Every line below that holds "with" must be copied.
= = =
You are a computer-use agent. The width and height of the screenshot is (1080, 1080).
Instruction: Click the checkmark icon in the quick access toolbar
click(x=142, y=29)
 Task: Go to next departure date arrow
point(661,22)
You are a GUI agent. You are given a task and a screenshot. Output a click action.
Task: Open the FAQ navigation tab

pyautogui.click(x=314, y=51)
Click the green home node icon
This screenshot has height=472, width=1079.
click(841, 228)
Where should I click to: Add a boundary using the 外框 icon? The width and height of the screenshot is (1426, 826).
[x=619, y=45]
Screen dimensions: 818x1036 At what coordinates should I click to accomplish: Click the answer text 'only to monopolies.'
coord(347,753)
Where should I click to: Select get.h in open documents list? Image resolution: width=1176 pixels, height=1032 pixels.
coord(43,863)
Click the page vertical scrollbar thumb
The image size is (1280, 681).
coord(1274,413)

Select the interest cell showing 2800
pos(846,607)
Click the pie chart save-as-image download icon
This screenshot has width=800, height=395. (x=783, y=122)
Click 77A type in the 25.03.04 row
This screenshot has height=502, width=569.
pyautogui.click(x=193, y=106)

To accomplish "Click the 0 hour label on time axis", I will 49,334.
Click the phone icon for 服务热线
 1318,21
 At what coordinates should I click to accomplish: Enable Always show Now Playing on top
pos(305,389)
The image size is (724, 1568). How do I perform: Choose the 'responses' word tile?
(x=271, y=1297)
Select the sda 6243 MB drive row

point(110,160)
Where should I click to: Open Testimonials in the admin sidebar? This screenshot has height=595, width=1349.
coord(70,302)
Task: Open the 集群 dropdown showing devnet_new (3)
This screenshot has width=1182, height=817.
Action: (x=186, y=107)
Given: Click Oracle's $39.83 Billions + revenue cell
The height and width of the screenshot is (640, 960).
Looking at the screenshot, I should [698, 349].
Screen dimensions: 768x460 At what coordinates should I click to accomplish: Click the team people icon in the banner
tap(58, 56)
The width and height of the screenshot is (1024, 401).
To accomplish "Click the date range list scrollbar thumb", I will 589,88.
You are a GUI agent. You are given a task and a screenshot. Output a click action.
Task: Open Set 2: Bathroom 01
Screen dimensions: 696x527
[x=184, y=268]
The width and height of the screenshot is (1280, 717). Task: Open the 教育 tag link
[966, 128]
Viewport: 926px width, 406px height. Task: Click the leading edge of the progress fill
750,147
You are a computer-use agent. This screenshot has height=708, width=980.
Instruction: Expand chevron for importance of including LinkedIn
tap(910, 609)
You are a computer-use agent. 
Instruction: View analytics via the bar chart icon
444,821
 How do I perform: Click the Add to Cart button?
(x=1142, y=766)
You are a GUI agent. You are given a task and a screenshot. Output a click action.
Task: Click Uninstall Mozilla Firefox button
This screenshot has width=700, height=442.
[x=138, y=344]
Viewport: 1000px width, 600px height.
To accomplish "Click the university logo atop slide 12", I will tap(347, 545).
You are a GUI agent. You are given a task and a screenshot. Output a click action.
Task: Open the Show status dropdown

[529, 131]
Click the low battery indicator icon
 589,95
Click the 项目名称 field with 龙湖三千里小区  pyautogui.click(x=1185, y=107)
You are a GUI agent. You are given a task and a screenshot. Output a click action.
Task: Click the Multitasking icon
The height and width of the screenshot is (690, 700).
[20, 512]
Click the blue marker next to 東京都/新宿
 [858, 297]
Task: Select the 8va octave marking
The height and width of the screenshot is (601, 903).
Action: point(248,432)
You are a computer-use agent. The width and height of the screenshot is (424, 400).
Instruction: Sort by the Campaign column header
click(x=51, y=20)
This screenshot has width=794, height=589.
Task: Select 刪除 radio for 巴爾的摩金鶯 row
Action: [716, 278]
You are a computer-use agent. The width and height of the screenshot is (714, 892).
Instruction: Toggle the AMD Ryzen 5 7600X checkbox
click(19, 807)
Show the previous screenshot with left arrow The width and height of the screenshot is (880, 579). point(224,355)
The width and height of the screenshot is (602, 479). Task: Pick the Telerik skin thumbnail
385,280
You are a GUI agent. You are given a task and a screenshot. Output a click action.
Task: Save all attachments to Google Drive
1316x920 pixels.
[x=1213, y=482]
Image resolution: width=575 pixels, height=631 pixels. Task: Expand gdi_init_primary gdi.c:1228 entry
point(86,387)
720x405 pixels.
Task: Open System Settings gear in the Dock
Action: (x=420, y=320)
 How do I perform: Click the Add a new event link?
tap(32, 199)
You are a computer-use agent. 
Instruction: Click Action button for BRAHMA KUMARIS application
= = =
EXERCISE RESULT
Click the 项目名称 field with 龙湖三千里小区  pyautogui.click(x=1185, y=107)
Show the previous screenshot with left arrow The width and height of the screenshot is (880, 579). point(224,355)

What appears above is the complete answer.